HLS models do not benefit from CLS-tokens as much as ImageNet models, likely due to the lack of a central subject.
Finetuning positional encodings can sometimes reduce embedding equivariance.

Reproducibility

Code: https://github.com/embed2scale/LEPA

Code is publicly available at https://github.com/embed2scale/LEPA. The paper specifies the datasets (ImageNet-1k, HLS) and the base architecture (ViT-base). Preprocessing for HLS is described (temporal sequences, cloud filtering).

📊 Experiments & Results

Evaluation Setup

Evaluation of embedding quality via semantic segmentation benchmarks and equivariance via rank-based metrics.

Benchmarks:

PANGAEA (Semantic Segmentation (Multipurpose EO benchmark))
ImageNet-1k (Image Classification (used for pretraining/baseline))

Metrics:

Mean Reciprocal Rank (MRR)
Semantic Segmentation Score (Normalized)
Statistical methodology: Not explicitly reported in the paper

Key Results

Benchmark	Metric	Baseline	This Paper	Δ
Equivariance Test (HLS)	MRR	0.19	0.68	+0.49
Equivariance Test (HLS)	MRR	0.19	0.80	+0.61
Equivariance Test (ImageNet)	MRR	0.12	0.67	+0.55

Experiment Figures

Visual reconstruction of rotated and downsampled patch embeddings.

Comparison of embedding augmentations: Image Space vs. LEPA Predictor vs.
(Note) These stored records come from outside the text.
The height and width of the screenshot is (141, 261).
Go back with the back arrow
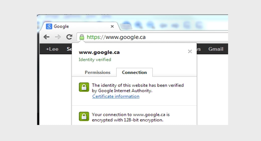[x=46, y=37]
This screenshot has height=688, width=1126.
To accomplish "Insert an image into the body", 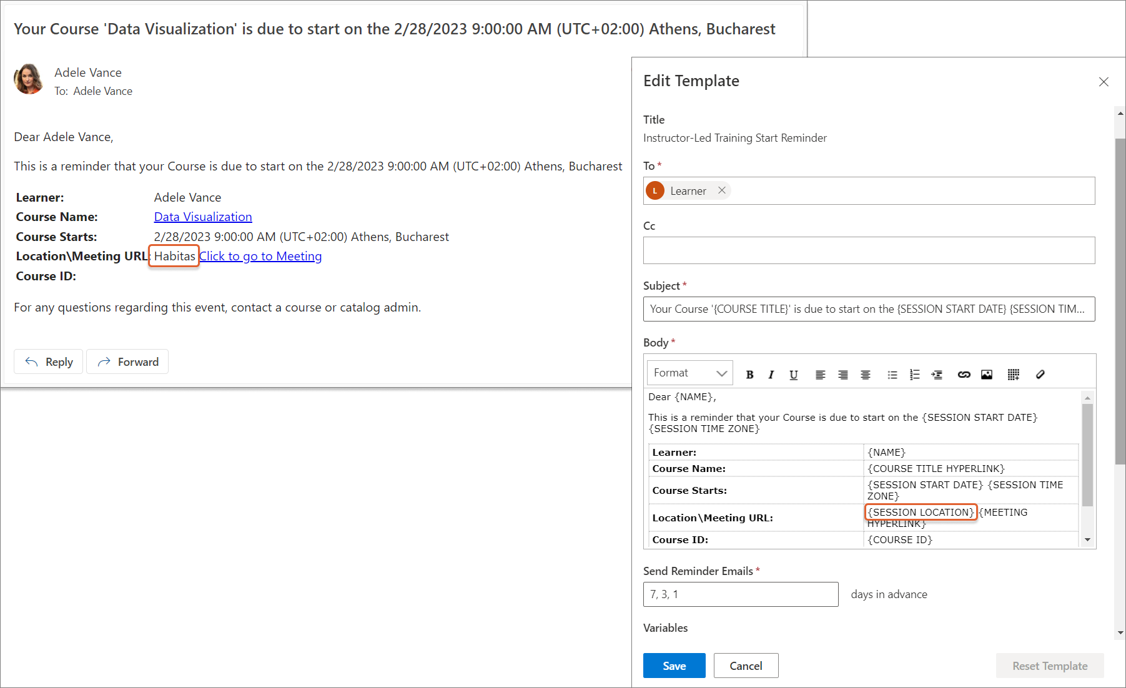I will tap(986, 375).
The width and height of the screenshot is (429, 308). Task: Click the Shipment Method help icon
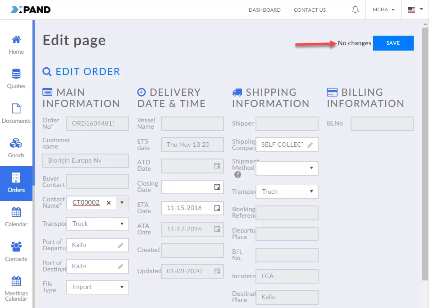pyautogui.click(x=237, y=175)
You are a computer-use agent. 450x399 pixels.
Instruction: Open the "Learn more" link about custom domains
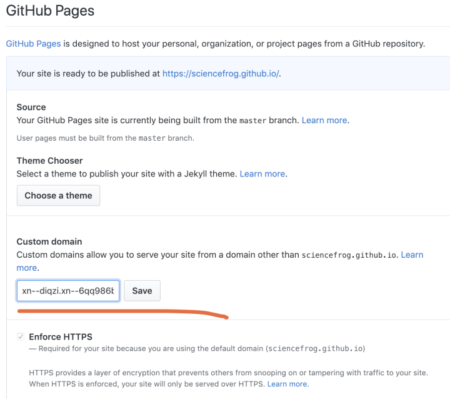click(x=412, y=255)
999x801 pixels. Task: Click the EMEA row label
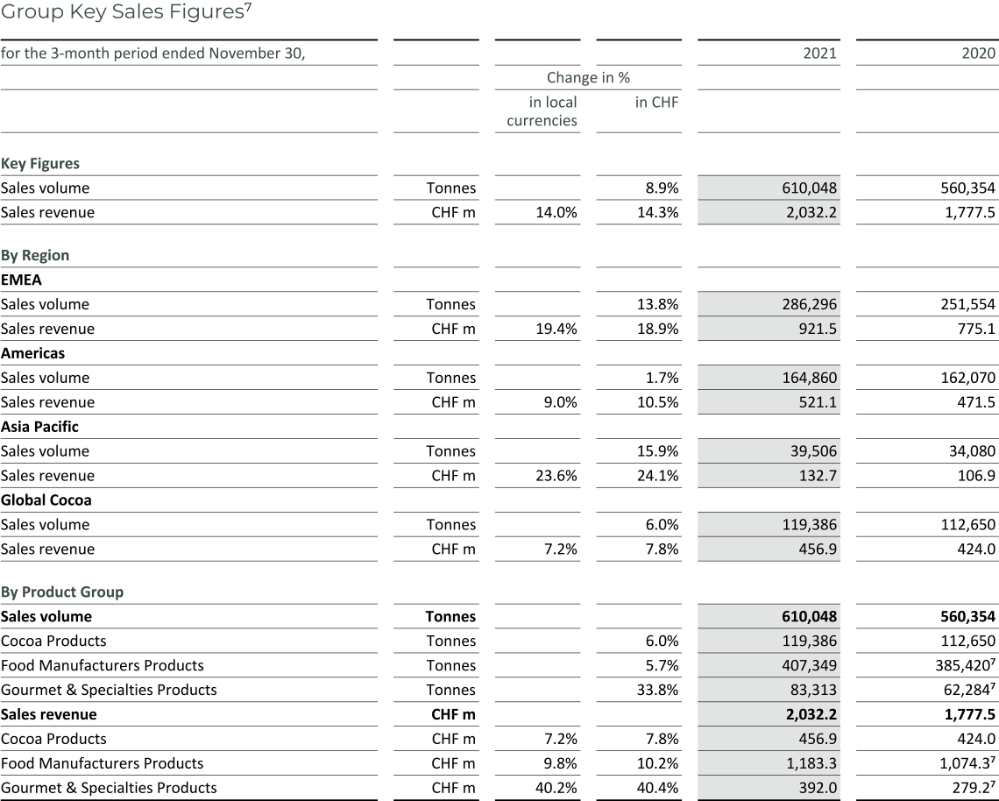[x=21, y=280]
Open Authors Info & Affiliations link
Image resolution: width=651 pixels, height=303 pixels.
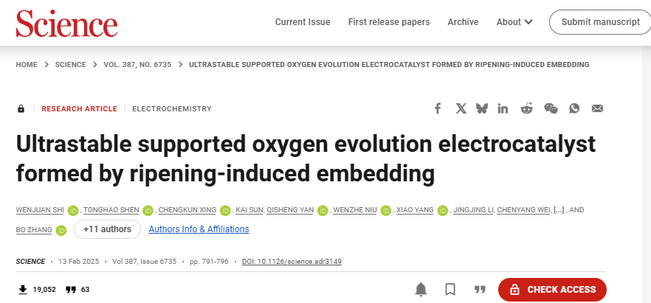click(x=199, y=229)
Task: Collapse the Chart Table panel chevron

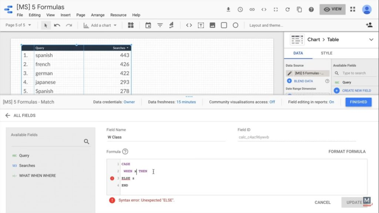Action: (371, 40)
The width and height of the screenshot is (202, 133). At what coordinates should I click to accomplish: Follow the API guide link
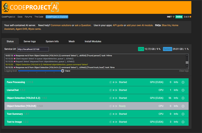point(118,25)
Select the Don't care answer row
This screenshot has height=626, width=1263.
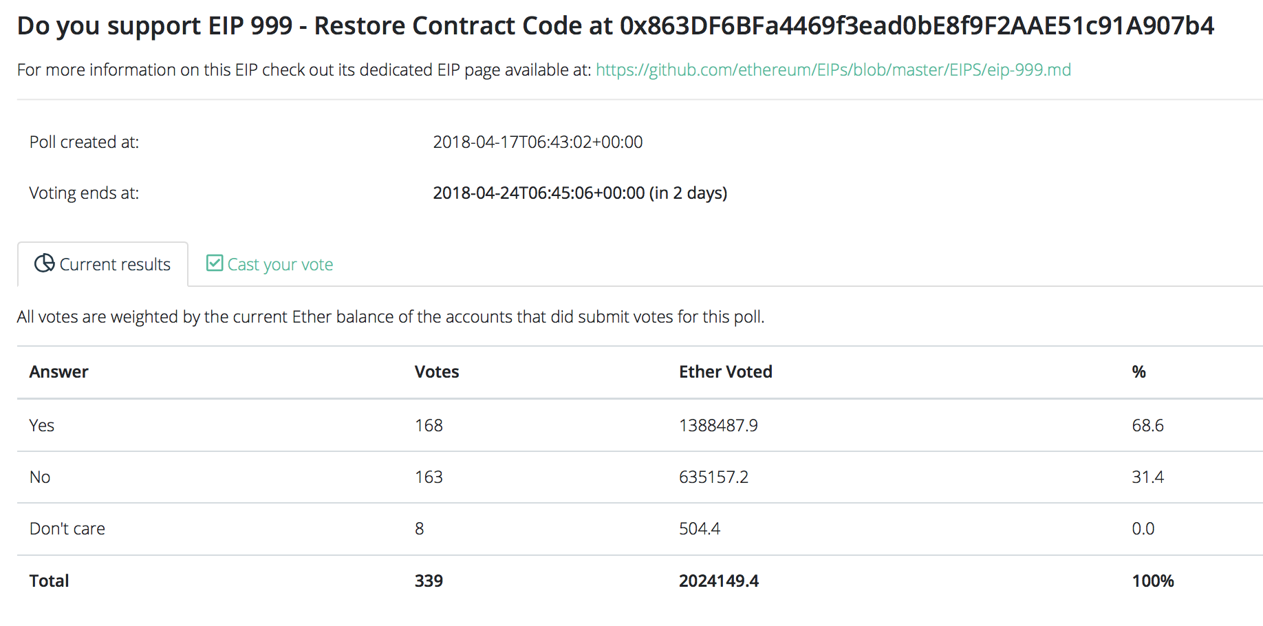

Nearest Neighbor.

Main Takeaways

Standard interpolation (bilinear/nearest neighbor) is unsuitable for patch embeddings, yielding MRR scores < 0.2.
Conditioning a predictor on geometric transformations (LEPA) allows for accurate embedding adjustment without re-encoding, raising MRR to > 0.8.
ImageNet-pretrained I-JEPA models perform surprisingly well on EO tasks, outperforming HLS-trained models on specific datasets like MADOS.
A CLS-token improves equivariance for ImageNet models but can decrease it for HLS models, likely due to the distributed nature of geospatial semantic information.

📚 Prerequisite Knowledge

Prerequisites

ViT (Vision Transformer) architecture and patch embeddings
MAE (Masked Autoencoder) concepts
Self-supervised learning
Geometric transformations (affine transforms)

Key Terms

JEPA: Joint-Embedding Predictive Architecture—a self-supervised framework where a predictor tries to predict the embeddings of masked regions based on context embeddings.

I-JEPA: Image-based JEPA—a specific JEPA variant operating on image patches.

Equivariance: A property where transforming an input image (e.g., rotating it) results in a corresponding predictable transformation in the embedding space.

MRR: Mean Reciprocal Rank—a metric used here to evaluate equivariance by ranking the correct geometric transformation among a set of augmented embeddings based on cosine similarity.

Patch Embeddings: Vector representations of small, fixed-size square regions of an image (patches), produced by Vision Transformers.

HLS: Harmonized Landsat-Sentinel—a dataset combining imagery from Landsat and Sentinel satellites, commonly used for Earth observation.

Prithvi-EO-2.0: A specific foundational model for Earth observation data based on the MAE architecture.

CLS token: Classification token—a special token prepended to the input sequence in Transformers to aggregate global image information.